DNA sequencing allows scientists to decode the genetic information that dictates everything from the colour of our eyes to how our cells function. One of the most widely used laboratory methods for DNA sequencing is the Sanger method, also known as the chain-terminating dideoxynucleotide method.
The Basics of Sanger Sequencing
The Sanger sequencing process begins like a PCR (Polymerase Chain Reaction), with a template DNA that you want to sequence, a single primer (and not two primers as in PCR), DNA polymerase, and nucleotides (dNTPs). However, the method also includes special nucleotides called dideoxynucleotides (ddNTPs), which play a key role in the sequencing process.
In the sequencing method, the reaction goes through 25-30 cycles of denaturing, annealing and extension, just as you would in PCR. The DNA polymerase builds new DNA strands during the reaction and adds nucleotides to the growing chain. The twist comes with the ddNTPs; when one of these is incorporated, the chain is terminated, and no further nucleotides can be added. Each ddNTP is tagged with a different fluorescent marker corresponding to one of the four DNA bases (A, T, C, or G). This allows the sequence to be read by analysing the fluorescent tags after the reaction.

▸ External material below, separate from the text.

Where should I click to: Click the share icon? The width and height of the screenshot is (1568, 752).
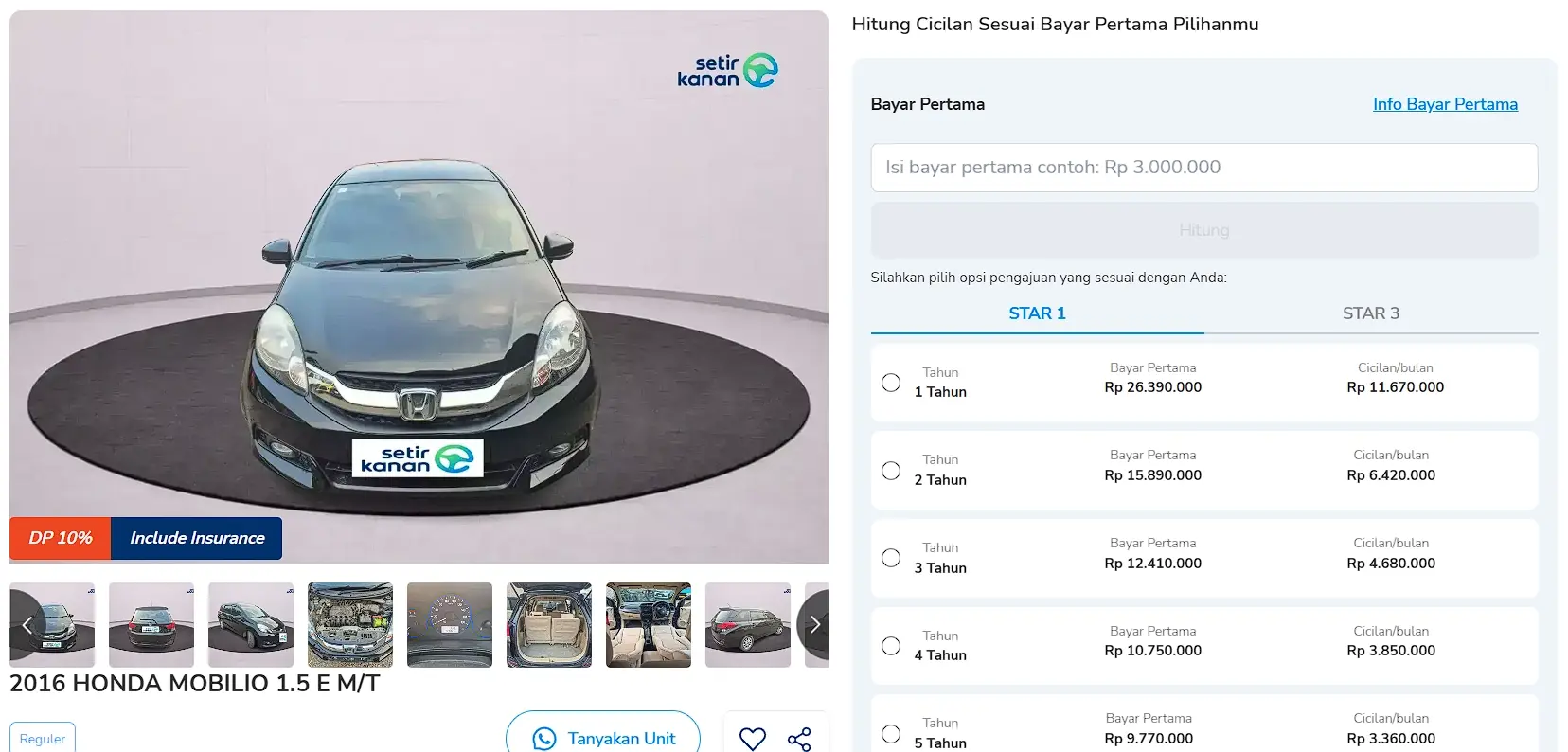799,739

Once the reaction is completed, the next step is separation. The DNA fragments are separated using gel electrophoresis. As the fragments move through the gel, a laser scans the gel for the fluorescent tags, and the sequence of the DNA is determined by the fluorescence colour at each position.
While the Sanger method has been incredibly valuable, it has limitations. It can only read between 500 to 1000 bases per reaction, making it labour-intensive and unsuitable for large-scale projects.
Moving Beyond Sanger: Advanced Sequencing Methods
As the need for faster and more efficient sequencing has grown, new methods have been developed. One such method is shotgun sequencing, where the genome is broken into random segments. Each segment is sequenced individually using the Sanger method, and then the fragments are pieced together like a puzzle to reconstruct the full genome.
Another significant advancement was Next-Generation Sequencing (NGS), also known as massively parallel sequencing. NGS technologies have revolutionised genomics by allowing the simultaneous sequencing of many DNA molecules. This high-throughput approach can detect the sequence using either fluorescent nucleotides or pH changes.
Finally, we have Third-Generation Sequencing methods, which include techniques like nanopore sequencing. In nanopore sequencing, DNA is passed through a nanopore, and the sequence can be determined by detecting changes in electrical current.